Zach Klaassen: Yeah, absolutely.
Kelvin Moses: "So a lot of industry folks will come to me and say, Hey, what do we need to do?" I say, "You need to do what Nick Saban does. He can recruit from any neighborhood that's right in the country. So you need to go to where the people are who you want to recruit." But again, the person who goes there needs to reflect that community too because the justifiable mistrust, especially around clinical trials, you want somebody that you can relate to and ask the honest question and say, "Hey, is this a fair? Is this a just trial?" Make sure that you're not shunting all of us into the placebo arm or you're not shunting us to the most dangerous arm.
Zach Klaassen: Right. No, great points. So just to wrap up, if you can give our listeners two or three take home messages to go home with that be fantastic.
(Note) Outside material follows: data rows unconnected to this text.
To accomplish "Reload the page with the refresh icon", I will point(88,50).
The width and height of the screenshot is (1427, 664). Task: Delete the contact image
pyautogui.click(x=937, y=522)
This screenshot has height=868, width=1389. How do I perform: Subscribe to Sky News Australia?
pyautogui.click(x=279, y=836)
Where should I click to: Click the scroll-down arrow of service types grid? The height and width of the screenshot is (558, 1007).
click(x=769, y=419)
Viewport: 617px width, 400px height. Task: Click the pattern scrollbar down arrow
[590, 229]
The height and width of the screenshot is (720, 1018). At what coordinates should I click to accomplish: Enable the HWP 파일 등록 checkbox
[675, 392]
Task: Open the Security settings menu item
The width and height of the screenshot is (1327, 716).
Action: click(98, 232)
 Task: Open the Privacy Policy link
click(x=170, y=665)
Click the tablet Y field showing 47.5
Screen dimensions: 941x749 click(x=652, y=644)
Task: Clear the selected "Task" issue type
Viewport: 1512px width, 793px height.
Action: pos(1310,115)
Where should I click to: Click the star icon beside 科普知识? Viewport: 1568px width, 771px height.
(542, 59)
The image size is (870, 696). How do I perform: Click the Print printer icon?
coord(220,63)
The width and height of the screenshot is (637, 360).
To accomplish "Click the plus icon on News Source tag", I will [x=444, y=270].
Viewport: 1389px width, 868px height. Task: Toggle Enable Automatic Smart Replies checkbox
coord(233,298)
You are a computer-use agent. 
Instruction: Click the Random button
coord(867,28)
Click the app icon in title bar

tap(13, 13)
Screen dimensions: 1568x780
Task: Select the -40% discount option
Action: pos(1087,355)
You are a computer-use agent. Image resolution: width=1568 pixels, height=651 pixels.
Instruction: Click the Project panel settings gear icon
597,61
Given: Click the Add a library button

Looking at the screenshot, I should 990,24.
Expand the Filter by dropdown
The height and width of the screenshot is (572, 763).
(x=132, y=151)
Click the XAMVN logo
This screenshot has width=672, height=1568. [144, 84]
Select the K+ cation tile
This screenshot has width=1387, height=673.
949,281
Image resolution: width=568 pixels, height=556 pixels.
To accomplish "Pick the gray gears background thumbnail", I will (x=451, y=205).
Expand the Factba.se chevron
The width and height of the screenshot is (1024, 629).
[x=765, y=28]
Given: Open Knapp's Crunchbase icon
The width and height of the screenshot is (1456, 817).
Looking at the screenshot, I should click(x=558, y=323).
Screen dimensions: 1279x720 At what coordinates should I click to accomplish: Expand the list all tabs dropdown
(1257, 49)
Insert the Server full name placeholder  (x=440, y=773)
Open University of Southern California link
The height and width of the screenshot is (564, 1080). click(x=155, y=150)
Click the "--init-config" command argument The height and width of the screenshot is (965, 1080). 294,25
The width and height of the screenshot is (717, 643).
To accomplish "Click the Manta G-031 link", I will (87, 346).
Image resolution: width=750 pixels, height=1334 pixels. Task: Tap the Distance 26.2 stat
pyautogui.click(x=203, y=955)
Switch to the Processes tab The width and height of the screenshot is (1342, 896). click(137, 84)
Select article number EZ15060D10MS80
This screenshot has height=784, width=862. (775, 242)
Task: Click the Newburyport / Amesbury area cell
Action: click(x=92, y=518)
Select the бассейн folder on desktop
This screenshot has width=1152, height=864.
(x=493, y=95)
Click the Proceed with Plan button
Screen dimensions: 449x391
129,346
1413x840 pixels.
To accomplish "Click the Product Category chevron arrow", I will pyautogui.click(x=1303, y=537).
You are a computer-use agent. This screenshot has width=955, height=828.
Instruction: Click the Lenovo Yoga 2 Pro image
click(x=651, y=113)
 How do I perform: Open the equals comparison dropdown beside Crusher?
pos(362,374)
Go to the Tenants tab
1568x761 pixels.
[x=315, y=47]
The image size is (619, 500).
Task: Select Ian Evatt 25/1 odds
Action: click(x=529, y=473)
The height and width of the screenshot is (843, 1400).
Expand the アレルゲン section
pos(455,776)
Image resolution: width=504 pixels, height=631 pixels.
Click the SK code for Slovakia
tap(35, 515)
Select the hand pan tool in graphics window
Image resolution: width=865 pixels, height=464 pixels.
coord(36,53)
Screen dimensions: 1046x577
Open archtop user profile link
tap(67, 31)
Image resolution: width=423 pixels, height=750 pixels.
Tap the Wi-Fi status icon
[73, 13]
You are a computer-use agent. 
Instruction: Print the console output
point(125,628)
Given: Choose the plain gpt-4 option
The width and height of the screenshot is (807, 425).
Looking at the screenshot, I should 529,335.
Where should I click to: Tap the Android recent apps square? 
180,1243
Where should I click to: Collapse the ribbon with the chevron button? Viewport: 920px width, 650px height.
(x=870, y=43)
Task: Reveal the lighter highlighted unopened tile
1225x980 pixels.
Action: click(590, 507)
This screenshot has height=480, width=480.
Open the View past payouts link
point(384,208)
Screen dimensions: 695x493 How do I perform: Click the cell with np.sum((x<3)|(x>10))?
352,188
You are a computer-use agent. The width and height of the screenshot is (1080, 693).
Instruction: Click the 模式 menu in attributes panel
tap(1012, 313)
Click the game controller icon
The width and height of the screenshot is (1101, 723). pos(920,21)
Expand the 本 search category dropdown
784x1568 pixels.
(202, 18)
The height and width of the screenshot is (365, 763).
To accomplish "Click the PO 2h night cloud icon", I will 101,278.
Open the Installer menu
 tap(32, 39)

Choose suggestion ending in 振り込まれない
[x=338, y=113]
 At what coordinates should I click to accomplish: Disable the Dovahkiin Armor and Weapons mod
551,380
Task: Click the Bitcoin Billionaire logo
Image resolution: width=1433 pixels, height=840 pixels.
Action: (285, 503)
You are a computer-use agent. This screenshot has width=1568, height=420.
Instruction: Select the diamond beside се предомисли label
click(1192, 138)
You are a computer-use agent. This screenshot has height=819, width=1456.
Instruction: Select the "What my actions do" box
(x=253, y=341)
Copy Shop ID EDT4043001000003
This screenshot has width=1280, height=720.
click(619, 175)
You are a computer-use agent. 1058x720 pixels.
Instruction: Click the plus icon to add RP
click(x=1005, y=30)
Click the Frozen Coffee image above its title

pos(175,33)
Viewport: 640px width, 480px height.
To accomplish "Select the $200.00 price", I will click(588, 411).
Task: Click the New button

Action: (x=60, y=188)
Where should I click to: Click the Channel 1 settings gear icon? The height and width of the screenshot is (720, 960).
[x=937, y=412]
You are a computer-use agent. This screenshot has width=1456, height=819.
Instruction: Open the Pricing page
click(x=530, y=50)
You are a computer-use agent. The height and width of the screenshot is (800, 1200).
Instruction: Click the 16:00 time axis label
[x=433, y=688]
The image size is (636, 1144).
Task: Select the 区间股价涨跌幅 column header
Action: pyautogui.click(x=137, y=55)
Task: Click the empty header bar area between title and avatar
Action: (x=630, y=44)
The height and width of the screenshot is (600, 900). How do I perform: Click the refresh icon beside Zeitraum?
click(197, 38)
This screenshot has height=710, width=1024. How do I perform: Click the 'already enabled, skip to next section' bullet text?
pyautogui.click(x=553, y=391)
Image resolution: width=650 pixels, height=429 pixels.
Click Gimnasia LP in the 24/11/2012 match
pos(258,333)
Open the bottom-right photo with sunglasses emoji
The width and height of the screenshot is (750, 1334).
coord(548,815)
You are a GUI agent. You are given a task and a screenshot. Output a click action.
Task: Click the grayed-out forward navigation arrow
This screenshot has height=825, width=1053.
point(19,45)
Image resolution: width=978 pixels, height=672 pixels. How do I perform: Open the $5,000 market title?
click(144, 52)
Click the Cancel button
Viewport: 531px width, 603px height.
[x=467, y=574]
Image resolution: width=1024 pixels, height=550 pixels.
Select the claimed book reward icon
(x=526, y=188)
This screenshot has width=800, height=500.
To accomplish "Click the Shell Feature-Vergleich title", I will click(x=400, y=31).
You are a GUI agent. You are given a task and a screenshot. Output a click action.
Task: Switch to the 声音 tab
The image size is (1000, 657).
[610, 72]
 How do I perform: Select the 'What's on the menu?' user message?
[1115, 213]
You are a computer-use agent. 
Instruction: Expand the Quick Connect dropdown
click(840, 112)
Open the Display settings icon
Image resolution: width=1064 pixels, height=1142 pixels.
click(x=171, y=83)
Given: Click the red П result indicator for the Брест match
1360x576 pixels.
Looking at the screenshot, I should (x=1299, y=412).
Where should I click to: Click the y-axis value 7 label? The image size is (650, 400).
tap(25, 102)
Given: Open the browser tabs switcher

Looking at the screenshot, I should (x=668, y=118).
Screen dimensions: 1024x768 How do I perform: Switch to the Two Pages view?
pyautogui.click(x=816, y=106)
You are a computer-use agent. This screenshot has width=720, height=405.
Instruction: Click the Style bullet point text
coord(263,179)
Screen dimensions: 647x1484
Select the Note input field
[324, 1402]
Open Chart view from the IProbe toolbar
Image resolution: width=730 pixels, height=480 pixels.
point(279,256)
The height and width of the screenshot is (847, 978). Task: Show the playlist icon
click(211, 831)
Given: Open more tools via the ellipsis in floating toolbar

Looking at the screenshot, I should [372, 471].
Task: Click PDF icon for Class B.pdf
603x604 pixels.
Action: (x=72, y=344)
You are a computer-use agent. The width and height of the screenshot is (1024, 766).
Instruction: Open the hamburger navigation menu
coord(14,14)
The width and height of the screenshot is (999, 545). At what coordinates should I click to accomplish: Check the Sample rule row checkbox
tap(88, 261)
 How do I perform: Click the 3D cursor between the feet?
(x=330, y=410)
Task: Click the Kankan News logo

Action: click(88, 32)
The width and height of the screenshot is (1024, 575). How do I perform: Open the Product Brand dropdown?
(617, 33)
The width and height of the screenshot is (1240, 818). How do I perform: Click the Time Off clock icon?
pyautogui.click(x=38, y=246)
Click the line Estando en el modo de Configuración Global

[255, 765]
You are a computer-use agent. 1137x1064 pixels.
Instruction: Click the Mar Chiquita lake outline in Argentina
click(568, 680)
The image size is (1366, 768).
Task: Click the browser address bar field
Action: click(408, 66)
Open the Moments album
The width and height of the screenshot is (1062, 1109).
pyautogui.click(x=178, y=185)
Kelvin Moses: So I would say educate yourselves. I think we are in an era, unfortunately, politically and socially, where the history of how we've gotten to where we are is, it may be unsavory, but it is sort of being suppressed. We all heard the phrase, "If you don't know your history, you're doomed to repeat it." So I think educating ourselves about it, making sure that we're advocates for our patients, but also for diverse voices within our field. Then really making the effort to reach out to the patients that you base your practice or you base your research on. There's plenty of health services and outcomes, researchers, but if you're in the ivory tower and people from across the street can't get in, you need to work on that. So that takes people at higher levels, the deans and the presidents and the CFOs and people like that to say, "Okay, how can we make sure that we're taking care of the people who need us the most?"
Zach Klaassen: Thank you very much. Excellent conversation as always. Enjoyed it. And thank you again.
Kelvin Moses: Thank you. Appreciate it.